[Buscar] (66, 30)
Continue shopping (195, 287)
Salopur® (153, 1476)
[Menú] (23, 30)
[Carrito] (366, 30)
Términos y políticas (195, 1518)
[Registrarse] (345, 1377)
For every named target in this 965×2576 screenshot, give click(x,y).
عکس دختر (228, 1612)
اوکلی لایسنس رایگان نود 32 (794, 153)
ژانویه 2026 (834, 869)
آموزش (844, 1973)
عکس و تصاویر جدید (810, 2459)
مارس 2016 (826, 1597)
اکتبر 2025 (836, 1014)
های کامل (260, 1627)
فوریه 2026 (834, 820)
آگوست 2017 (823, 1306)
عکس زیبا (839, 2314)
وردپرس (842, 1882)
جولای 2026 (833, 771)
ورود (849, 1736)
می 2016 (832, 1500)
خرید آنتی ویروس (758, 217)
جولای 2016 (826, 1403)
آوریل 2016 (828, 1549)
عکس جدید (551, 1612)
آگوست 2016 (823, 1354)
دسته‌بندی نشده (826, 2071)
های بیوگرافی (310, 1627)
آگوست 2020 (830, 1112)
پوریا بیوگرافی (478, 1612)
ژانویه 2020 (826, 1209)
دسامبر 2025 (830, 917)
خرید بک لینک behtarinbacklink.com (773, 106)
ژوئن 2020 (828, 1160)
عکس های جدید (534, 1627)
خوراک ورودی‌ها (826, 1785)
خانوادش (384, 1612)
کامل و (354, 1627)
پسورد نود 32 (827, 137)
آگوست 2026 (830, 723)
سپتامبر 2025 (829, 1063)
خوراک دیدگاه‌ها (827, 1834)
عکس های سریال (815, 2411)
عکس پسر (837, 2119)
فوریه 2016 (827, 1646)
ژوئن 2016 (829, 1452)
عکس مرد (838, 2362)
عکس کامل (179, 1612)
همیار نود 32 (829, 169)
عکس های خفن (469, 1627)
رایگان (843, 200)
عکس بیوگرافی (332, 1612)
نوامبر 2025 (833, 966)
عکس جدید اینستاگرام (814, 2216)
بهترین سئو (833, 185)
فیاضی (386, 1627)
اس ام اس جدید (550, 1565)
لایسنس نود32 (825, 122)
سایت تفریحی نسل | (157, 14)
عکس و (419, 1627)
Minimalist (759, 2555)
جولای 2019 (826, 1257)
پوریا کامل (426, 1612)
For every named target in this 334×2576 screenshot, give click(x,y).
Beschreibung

_WHAT YOU SHOULD DO_. What should appear is an exact copy of the lines from the one with "اس ام اس جدید (550, 1565)" through the end of the entries above, ends included, and no other text.

_RESULT BELOW_.
اس ام اس جدید (550, 1565)
لایسنس نود32 (825, 122)
سایت تفریحی نسل | (157, 14)
عکس و (419, 1627)
Minimalist (759, 2555)
جولای 2019 (826, 1257)
پوریا کامل (426, 1612)
For every named target in this 334×2576 screenshot, give click(x,y).
Beschreibung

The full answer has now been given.